I am aware the inactive and retired firemen who were former members of the Penn Yan Fire Department are allowed to use the facilities in the fire hall such as the weight room, bar and etc., without having to contribute any more funds for this privilege that an active member would have to contribute for these privileges.  I am also aware that the inactive firemen and retired firemen are allowed to attend Fire Department sponsored dinners/meals without contributing any more funds that any active member would have to contribute to attend these dinner/meals. The question then becomes do these privileges rise to the level such that they would influence a trustee or mayor, who is also an inactive firemen or retired firemen, to vote against their conscience. If this is the case the current Code of Ethics, section 17 would prohibit any trustee or mayor, whether or not they were an inactive firemen or retire firemen or just planning to attend a Fire Department social event(s), from attending the event(s). If any trustee or mayor, who is inactive firemen or a retired fireman, feels that the benefit afforded to them will not or could not influence their vote, they have every right attend these events without having to recuse themselves and would be incompliance with the Code of Ethics.

Some may ask; “Wouldn’t inactive or retired firemen be likely to vote in favor of the fire department and would not this be a violation of the code of ethics?” The answer is no. It is not a violation of a code ethics to vote your conscience on any issue including fire department issues as long as you or your immediate family does not receive personal or private gain as a result of your vote.

Others might ask; “Couldn’t an inactive fireman or retired fireman that is attending a fire department function be lobbied to support the fire department?” The answer to this is probably yes. However, it is perfectly legal for anybody, including volunteer fireman, to lobby a trustee or mayor to support their position as long as they do not violate the code of ethics while lobbying for their position on any given issue that may come before the village board.

Accordingly, I do not believe that inactive or retired former volunteer firefighters are members of the Penn Yan Fire Department and I also believe that the benefits these individuals enjoy are not sufficient to create a conflict of interest as long as the current Code of Ethics is adhered to by all village municipal officers and employees.

My last concern is that the definition of a Volunteer Firefighter contained in Section 9-2 of the proposed change to the Code of Ethics is not in accordance with the definition of a Volunteer Firefighter as stated in New York Firefighter Benefit Law.
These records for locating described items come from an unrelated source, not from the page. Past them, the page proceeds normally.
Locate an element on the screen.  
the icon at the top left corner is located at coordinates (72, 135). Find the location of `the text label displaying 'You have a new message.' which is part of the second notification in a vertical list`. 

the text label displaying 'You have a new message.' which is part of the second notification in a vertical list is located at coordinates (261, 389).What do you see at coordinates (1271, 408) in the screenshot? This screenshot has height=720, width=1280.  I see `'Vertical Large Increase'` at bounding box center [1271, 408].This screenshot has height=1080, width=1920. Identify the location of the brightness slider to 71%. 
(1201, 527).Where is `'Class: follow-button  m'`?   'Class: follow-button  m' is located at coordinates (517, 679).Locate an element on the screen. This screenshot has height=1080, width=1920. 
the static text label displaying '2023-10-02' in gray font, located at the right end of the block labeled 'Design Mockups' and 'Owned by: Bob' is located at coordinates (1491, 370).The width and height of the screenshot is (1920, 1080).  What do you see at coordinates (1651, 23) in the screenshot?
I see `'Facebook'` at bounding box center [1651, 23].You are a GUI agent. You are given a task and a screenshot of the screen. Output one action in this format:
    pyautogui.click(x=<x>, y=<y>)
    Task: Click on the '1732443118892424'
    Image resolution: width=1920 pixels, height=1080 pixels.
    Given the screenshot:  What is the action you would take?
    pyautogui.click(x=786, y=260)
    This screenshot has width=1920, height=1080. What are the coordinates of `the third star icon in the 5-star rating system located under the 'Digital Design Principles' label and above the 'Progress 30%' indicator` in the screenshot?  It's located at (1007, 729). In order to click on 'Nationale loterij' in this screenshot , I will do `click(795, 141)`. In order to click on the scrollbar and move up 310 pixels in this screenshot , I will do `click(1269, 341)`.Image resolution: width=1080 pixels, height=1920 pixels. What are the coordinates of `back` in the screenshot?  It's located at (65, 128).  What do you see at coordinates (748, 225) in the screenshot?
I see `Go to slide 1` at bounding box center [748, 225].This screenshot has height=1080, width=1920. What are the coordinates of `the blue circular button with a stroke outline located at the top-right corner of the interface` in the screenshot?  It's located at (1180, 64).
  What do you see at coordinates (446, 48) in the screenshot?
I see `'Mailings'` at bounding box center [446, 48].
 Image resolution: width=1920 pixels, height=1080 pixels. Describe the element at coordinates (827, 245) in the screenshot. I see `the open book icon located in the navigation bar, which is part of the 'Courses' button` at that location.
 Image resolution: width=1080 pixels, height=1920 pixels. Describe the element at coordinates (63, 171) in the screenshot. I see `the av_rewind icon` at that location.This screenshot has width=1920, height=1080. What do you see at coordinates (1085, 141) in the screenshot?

This law in Section 3 defines a Volunteer Firemen as quote “an active volunteer member of a fire company” unquote.

New York General Municipal Law § 215 defines Volunteer Firefighter as quote “a person who has been approved by the authorities in control of a duly organized volunteer fire company or volunteer fire department as an active volunteer firefighter of such fire company or department and who is faithfully and actually performing service in the protection of  life  and  property  from  fire  or  other emergency, accident or calamity in connection with which the services of such fire company or fire department are required.”

I believe in New Your State it is clear that a Volunteer Firefighter is an active volunteer firefighter and it would be inappropriate for Penn Yan or any other village with in New York State to define an inactive firemen or a retired volunteer firemen as an active Volunteer Firefighter.